# やること
チャアムの浜について書かれた本文から、「< home2003年目次 >」という言葉を含むところで始まり「産物屋の居並ぶ歓楽地である。」で終わる部分を、一字も変えずに抜き出してください。

# 本文
==*==

< home2003年目次 > 1_バンコク中央駅 > 2_タイ天国と地獄 > 3_混沌のアジアビーチ > 4_カメ島へ行く > 5_パンガンに挑む > 6_夢の終わり > 7_ハードコンタイ > 8_赤土の大地へ > 9_恋するチェンマイ > 10_山の子 > 11_故郷(ふるさと) > 12_花見タイランド > 13_旅のトラブル > 14_時代 > 15_旅というレース >

ハードコンタイ


 パンガンからバンコクへ戻る途中、駄目押しでチャアムに立ち寄った。チャアムはホアヒンの隣の町で、ホアヒンと同様の都市型リゾート地である。全体の雰囲気はホアヒンに似ているが、ホアヒンに比べると小規模なリゾートで、外国人の訪問はあまり多くない。高齢の西洋人を少し見かける程度である。メインビーチ沿いに道路が一本通っていて、道路の東側は海(浜)、西側がホテルや土産物屋の居並ぶ歓楽地である。
 私たちがチャアムに到着したのは2月17日、この日はタイの祝祭日ということもあって、浜は大繁盛であった。ホアヒンでもお馴染みの「海辺のレストラン」には大勢のタイ人客が来ていて、ごった返している。当然全員が当たり前のように着の身着のままで海にどぼん。人気のアクティビィはここでも「おんま」と「貸し浮き輪」、プラス「貸し自転車」と「バナナボート」。
 貸し自転車というのは、サドルがいくつも搭載された複数人乗りチャリンコのことである。私が見た中ではサドルを五つ搭載した、五人乗りチャリが一番大型であった。これは相当にマヌケである。いい若いもんがこんなものをしゃかしゃかと乗り回しているそのさまは、本当にマヌケである。
 バナナボートというのはジェットスキーなどの小型動力で四ないし五人乗りの細長い舟(バナナボート)を引っ張っていくアクティビィだ。客は細長い舟につかまって、ジェットスキーで海面を引っ張ってもらう。途中急カーブを切ったりというイベントもあって、ようするにお手軽ジェットコースターみたいなものである。
 おんま、貸し浮き輪、貸し自転車、バナナボート、いずれもタイ人にはココロときめくアクティビィらしく、大繁盛である。浜通りを次から次に五人乗りあほチャリがやってきて、沖には次から次にバナナボート、浅瀬では着の身着のまま貸し浮き輪軍団が波にもまれている、それらを左右に見ながらおんまがかっぽれかっぽれ・・。
 だからまあ、なんというか、ここは「ハードコンタイ(タイ人ビーチ)」なのである。ホアヒン同様に海の質はそれほど高くなく、波も高いが、「タイらしい浜」を満喫したいのならうってつけのビーチなのである。
 タイの観光地っていうのは、とかく外国人が多い。まあ、それ(外国人が多いっての)は、この国が観光開発にあげている熱を見れば当然の結果なのだろうけど。それにしたって、どこに行ってもタイ人が少ないのは何故だろう。

==*==

# 記録一覧
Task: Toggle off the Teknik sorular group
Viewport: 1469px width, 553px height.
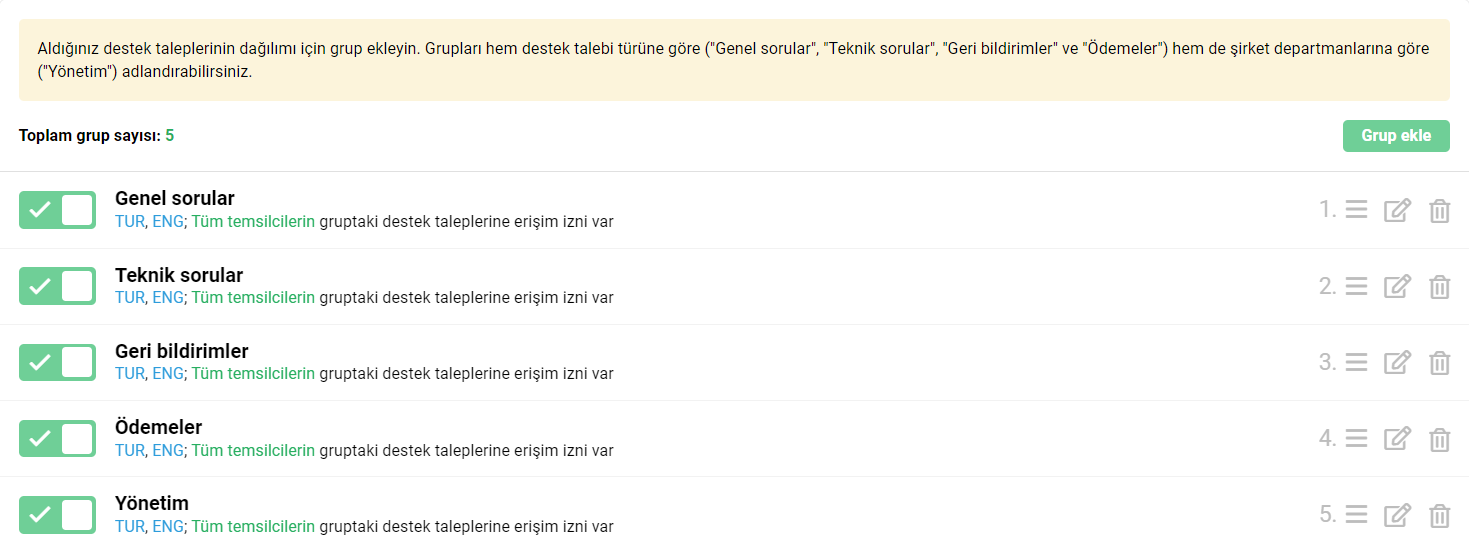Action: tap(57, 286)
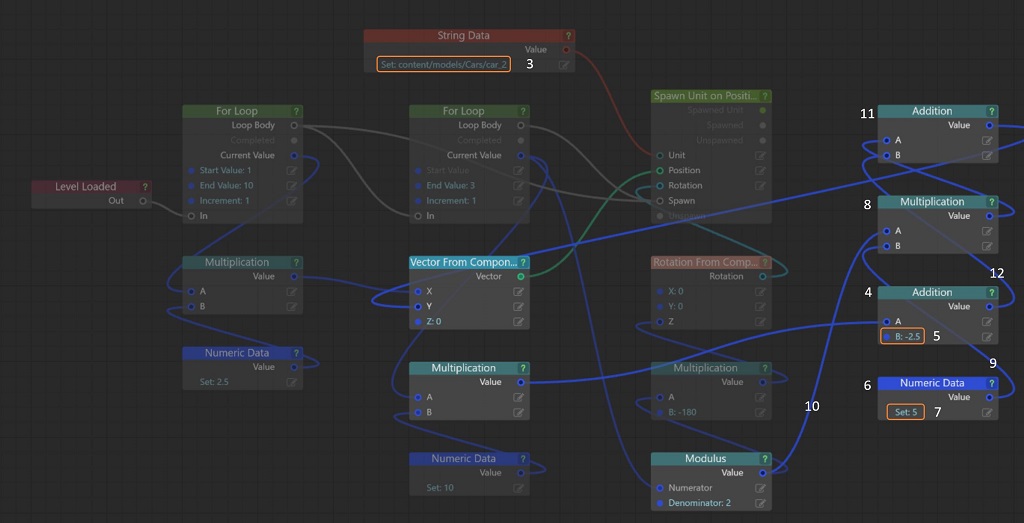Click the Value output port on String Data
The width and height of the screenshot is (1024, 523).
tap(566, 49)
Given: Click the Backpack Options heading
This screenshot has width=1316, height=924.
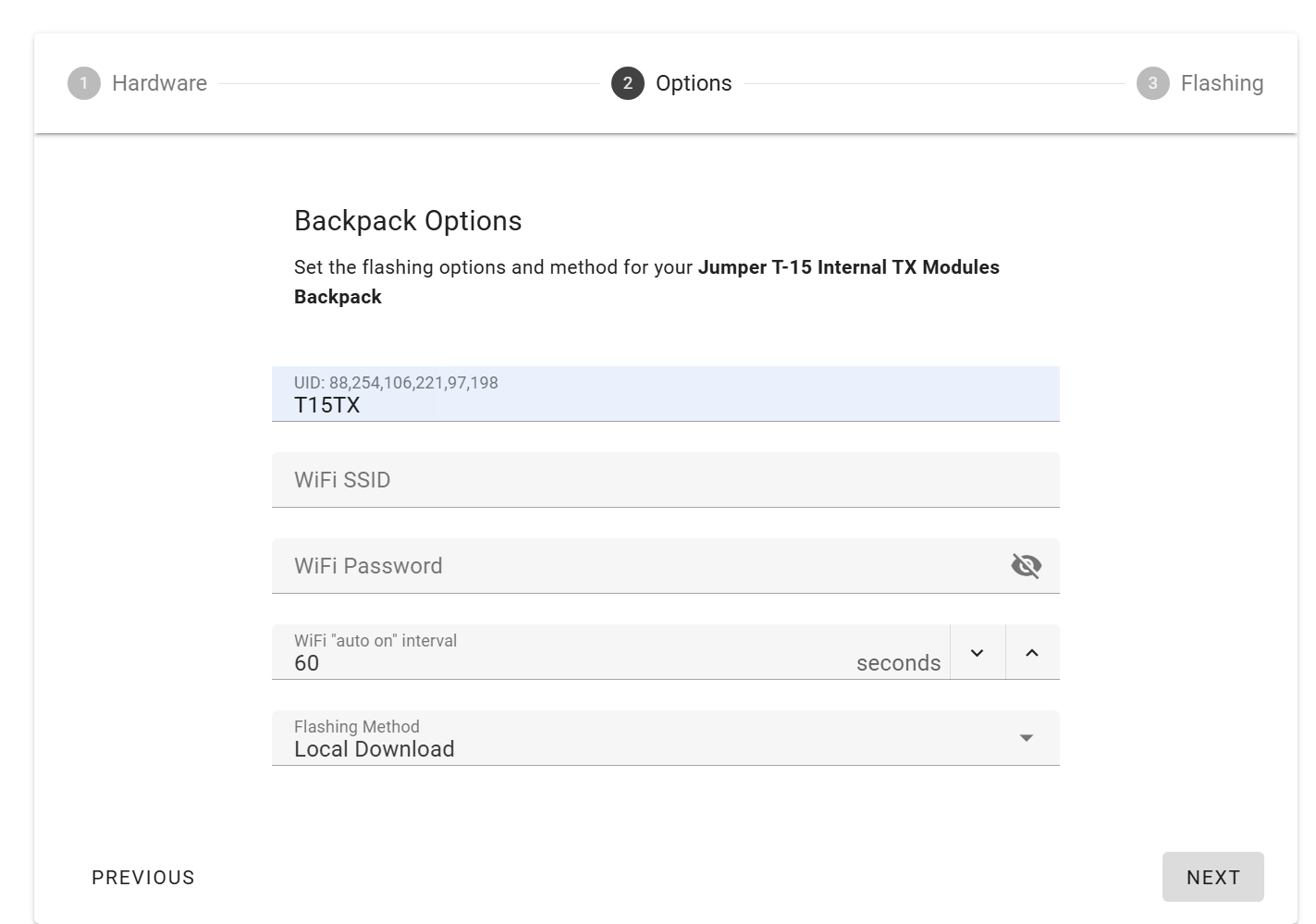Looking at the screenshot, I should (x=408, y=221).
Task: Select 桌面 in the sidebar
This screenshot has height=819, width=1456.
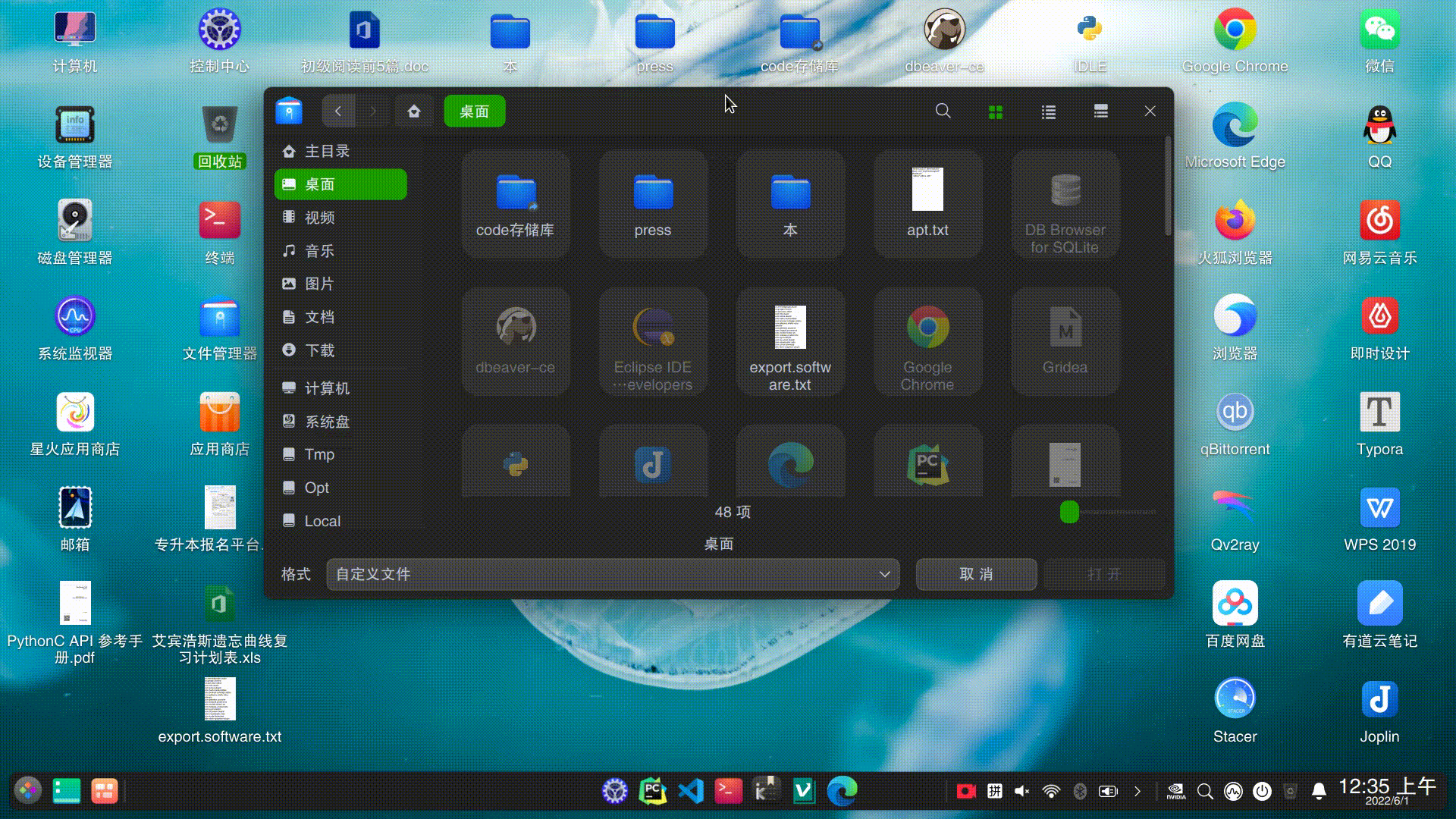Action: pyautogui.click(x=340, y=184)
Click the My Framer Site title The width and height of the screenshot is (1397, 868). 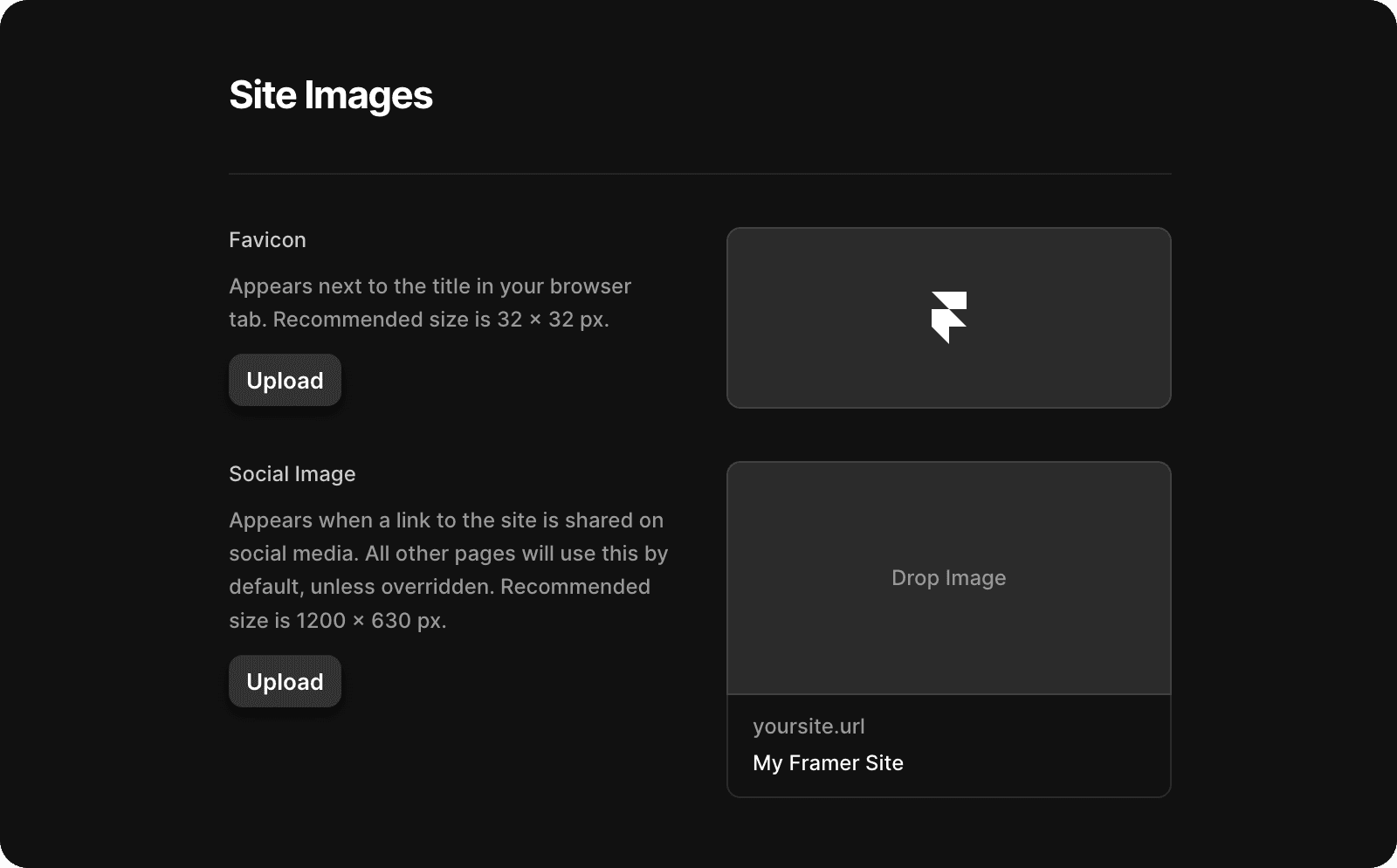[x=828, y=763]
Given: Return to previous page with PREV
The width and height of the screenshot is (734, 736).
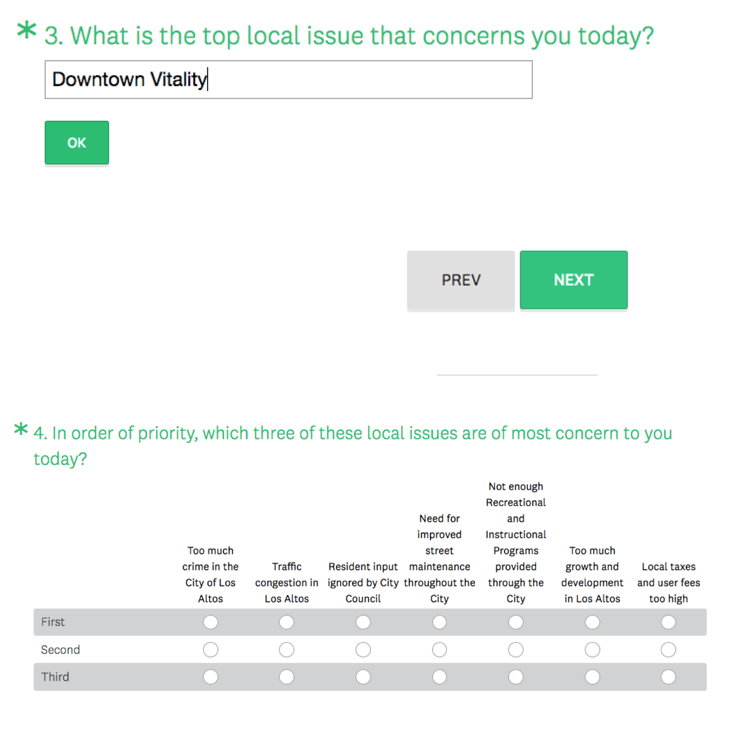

==*==

# 答え
< home2003年目次 > 1_バンコク中央駅 > 2_タイ天国と地獄 > 3_混沌のアジアビーチ > 4_カメ島へ行く > 5_パンガンに挑む > 6_夢の終わり > 7_ハードコンタイ > 8_赤土の大地へ > 9_恋するチェンマイ > 10_山の子 > 11_故郷(ふるさと) > 12_花見タイランド > 13_旅のトラブル > 14_時代 > 15_旅というレース >

ハードコンタイ


 パンガンからバンコクへ戻る途中、駄目押しでチャアムに立ち寄った。チャアムはホアヒンの隣の町で、ホアヒンと同様の都市型リゾート地である。全体の雰囲気はホアヒンに似ているが、ホアヒンに比べると小規模なリゾートで、外国人の訪問はあまり多くない。高齢の西洋人を少し見かける程度である。メインビーチ沿いに道路が一本通っていて、道路の東側は海(浜)、西側がホテルや土産物屋の居並ぶ歓楽地である。